Stored entries >>
==*==
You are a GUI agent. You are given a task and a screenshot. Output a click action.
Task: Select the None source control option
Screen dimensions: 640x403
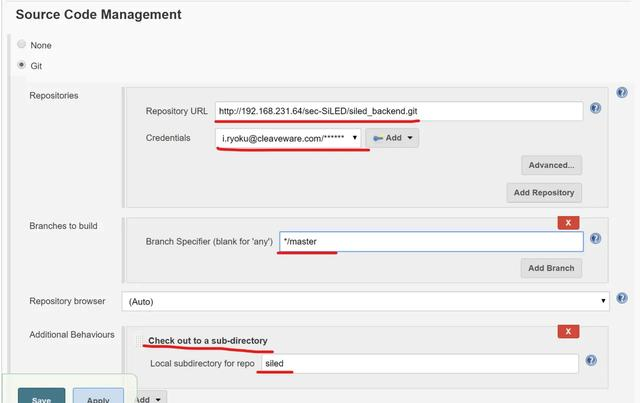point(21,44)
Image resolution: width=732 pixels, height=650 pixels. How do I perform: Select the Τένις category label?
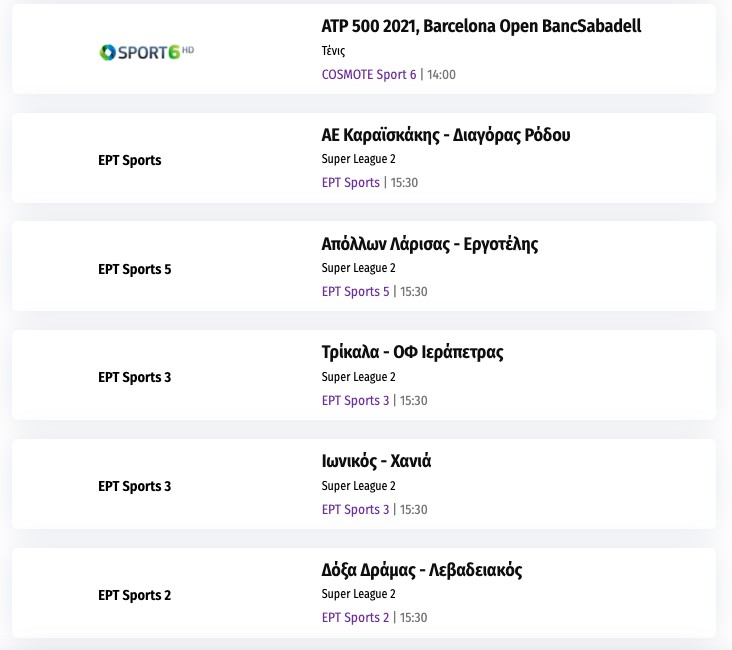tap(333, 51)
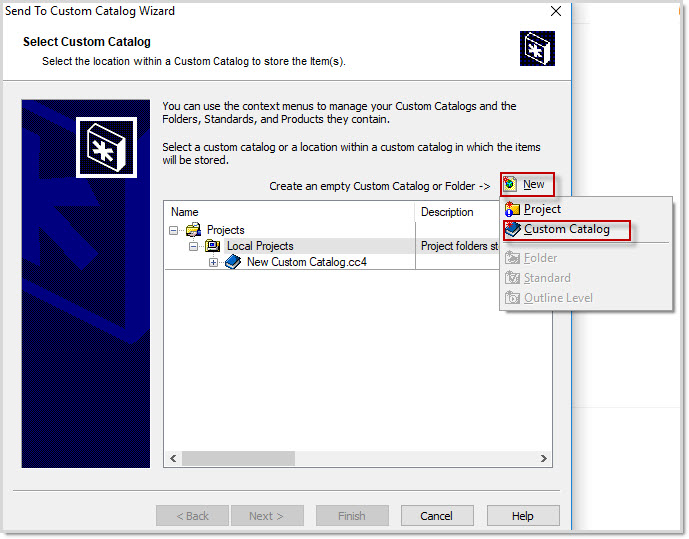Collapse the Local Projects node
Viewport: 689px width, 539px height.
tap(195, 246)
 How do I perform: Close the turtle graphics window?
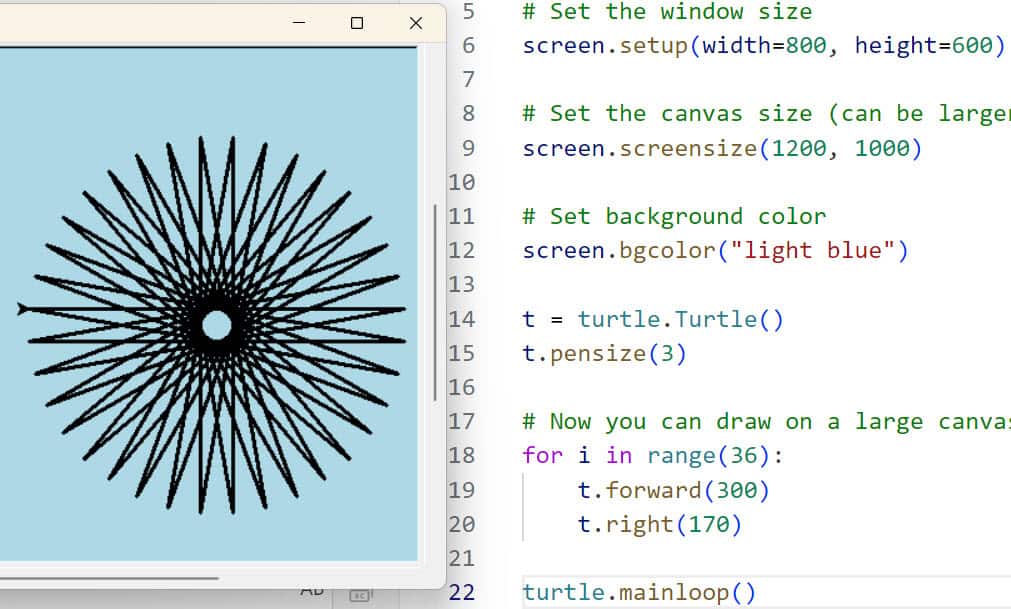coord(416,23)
==*==
Exercise instructions >>
Omit every picture, then write out the entries above exactly.

Answer for the task >>
You are a GUI agent. You are given a task and a screenshot. Output a click action.
Task: Select the None source control option
Screen dimensions: 640x403
point(21,44)
Image resolution: width=732 pixels, height=650 pixels. How do I perform: Select the Τένις category label?
tap(333, 51)
Collapse the Local Projects node
Viewport: 689px width, 539px height.
tap(195, 246)
 How do I perform: Close the turtle graphics window?
coord(416,23)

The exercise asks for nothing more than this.